Les types d’établissements concernés par les sanctions sont assez variés, témoignant certainement de la volonté de l’ACPR de bien répartir ses ressources en matière de supervision de ses assujettis. Sur les douze décisions, on retrouve ainsi un changeur manuel, trois établissements de crédit, deux établissements de monnaie électronique, deux établissements de paiement, deux compagnies d’assurance, un intermédiaire d’assurance, une mutuelle.
Des sanctions aux formes diverses
Les 12 décisions ont évidemment débouché sur différents types de sanctions, en fonction de la nature de l’activité exercée, de la gravité des griefs retenus, ainsi que de la taille de l’entité visée. Dix des 12 décisions mentionnent un blâme à l'égard de l'assujetti, et huit décisions y ajoutent une sanction pécuniaire. Les établissements du secteur des assurances subissent également des sanctions sur leur capacité commerciale : l’un ayant interdiction de commercialiser des contrats pendant deux mois, l’autre pendant deux ans.

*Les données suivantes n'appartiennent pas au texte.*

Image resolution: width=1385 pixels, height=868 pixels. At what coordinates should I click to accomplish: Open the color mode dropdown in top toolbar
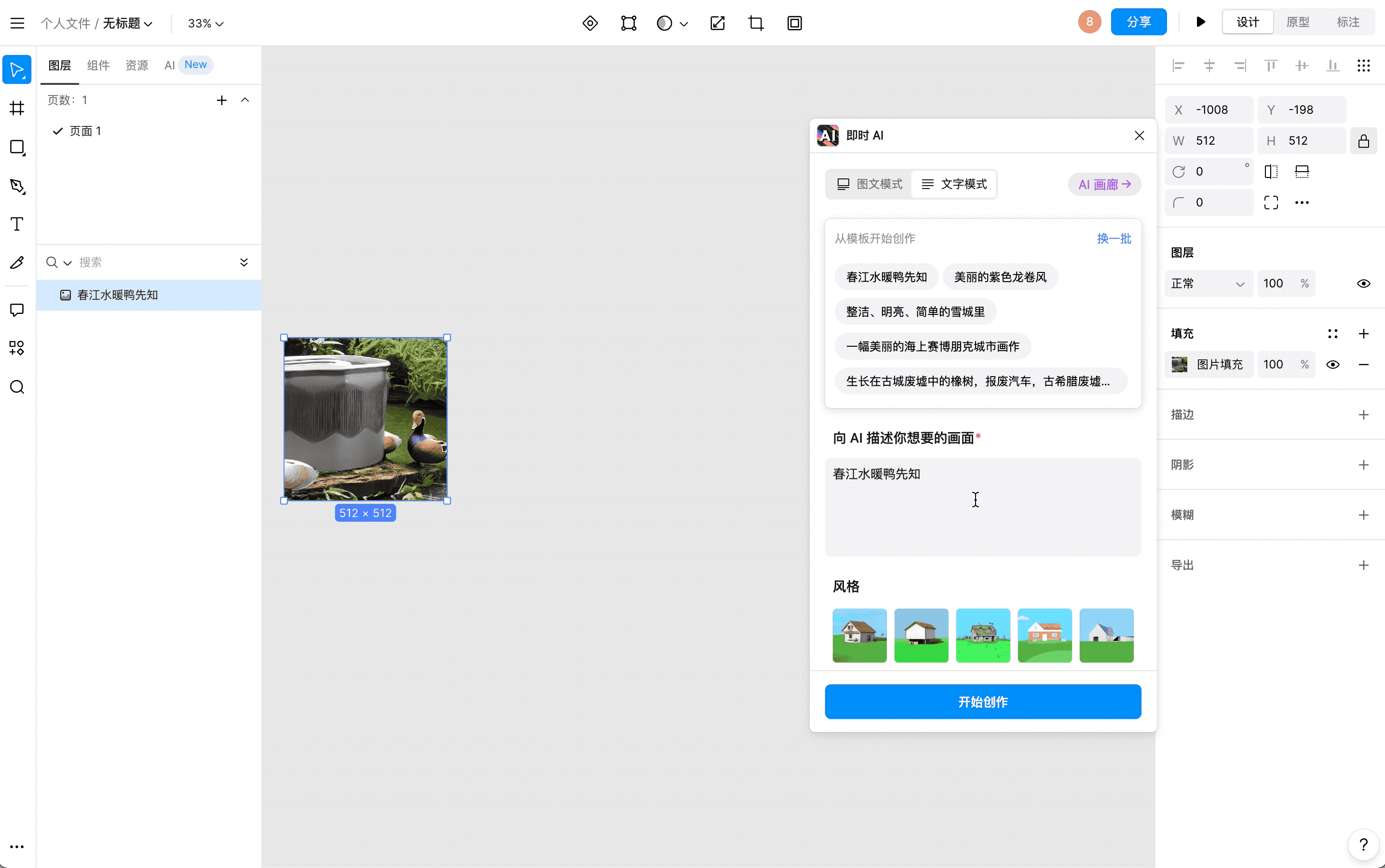671,24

Concernant les sanctions pécuniaires, celles-ci vont de 70 000 à 10 millions d’euros, pour un montant moyen d’1,8 million d’euros – mais ce montant est tiré à la hausse par la sanction visant Generali VIE, qui est le fait d’un défaut de protection de clientèle. Si l’on en reste donc aux seules sanctions pour infractions à la LCB-FT (cinq des huit sanctions), le montant moyen atteint 850 000 euros. L’établissement bancaire qui subit la plus grosse sanction pour défaillances en matière de LCB-FT est la Caisse d’Épargne Provence Alpes Corse, condamnée en juin 2019 à deux millions d’euros d’amende.
Des sujets récurrents dans les constats pour infraction à la LCB-FT
Et sur le fond des constats ? Si l’on ne se concentre que sur les sept sanctions pour infraction à la réglementation LCB-FT, on retrouve plusieurs griefs aux sujets variés, même si certains reviennent régulièrement. Sur la volumétrie d’abord, le nombre de griefs retenus va de quatre à 11 par décision, avec une moyenne de près de huit griefs. Là-encore, difficile d’en tirer des conclusions, le nombre de griefs pouvant dépendre de la taille du périmètre de l’activité de l’assujetti.
Sur l’ensemble des décisions pour infraction à la LCB-FT, on recense 16 types de griefs différents. En ne gardant que les constats revenant à plus d’une reprise, on obtient la répartition ci-dessous.
On peut constater que les thématiques qui reviennent le plus souvent sont les défaillances en matière de connaissance de la clientèle (griefs présents dans 85% des décisions), suivi des défauts de déclaration de soupçon et des défaillances à l’égard des examens renforcés (71% dans les deux cas).
Une précision à noter toutefois : ce n’est pas parce qu’une thématique revient souvent qu’elle est caractéristique de la sanction. En l’occurrence, le sujet de la connaissance client est un sujet qui, par son ampleur et sa difficulté d’application, est susceptible de revenir de manière quasi-systématique dans les constats des missions des régulateurs, y compris celles qui ne débouchent pas sur une sanction. Par conséquent, on le retrouve également dans les décisions de la CdS, mais ça n’est pas nécessairement sa présence qui a justifié la sanction. A l’inverse, les défaillances en matière de gel des avoirs ou de défaut de déclaration de soupçon sont considérées – à juste titre – comme beaucoup plus graves, mais sont aussi plus rares. On retrouve donc ces deux types de défaillances de manière disproportionnée dans les décisions de la CdS.
Enfin, il convient bien sûr de rappeler que seules les décisions de la CdS sont rendues publiques. Mais les missions d’inspection d’un régulateur peuvent conduire à d’autres formes de suivi, et les informations évoquées dans ce billet ne représentent donc qu’une fraction de l’ensemble des défaillances identifiées.